EXERCISE: Note how many lines of the data below hold the word "Select", then give that number with no other text.

AVAILABLE DATA:
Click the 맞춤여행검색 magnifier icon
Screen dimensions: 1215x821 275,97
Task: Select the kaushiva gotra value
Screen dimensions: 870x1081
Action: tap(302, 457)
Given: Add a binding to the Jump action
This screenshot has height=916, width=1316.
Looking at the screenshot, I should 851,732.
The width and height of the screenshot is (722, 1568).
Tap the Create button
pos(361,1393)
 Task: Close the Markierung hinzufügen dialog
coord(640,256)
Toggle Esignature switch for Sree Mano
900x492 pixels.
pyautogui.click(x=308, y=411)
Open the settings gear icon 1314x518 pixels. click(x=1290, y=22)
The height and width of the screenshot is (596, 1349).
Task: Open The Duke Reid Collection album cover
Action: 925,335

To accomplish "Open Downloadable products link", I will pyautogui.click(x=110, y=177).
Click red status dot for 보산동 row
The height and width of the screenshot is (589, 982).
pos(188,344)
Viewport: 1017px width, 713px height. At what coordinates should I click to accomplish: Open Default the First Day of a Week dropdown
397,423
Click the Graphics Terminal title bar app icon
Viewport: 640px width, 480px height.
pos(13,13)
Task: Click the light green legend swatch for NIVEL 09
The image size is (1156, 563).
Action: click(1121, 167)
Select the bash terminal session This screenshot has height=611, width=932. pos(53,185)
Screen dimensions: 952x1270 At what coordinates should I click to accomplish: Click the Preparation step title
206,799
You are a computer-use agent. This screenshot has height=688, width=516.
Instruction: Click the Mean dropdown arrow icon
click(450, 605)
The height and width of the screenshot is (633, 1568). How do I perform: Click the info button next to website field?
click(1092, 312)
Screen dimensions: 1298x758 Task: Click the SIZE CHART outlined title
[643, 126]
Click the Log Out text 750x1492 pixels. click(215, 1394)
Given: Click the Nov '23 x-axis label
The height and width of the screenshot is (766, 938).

EXERCISE ANSWER: 2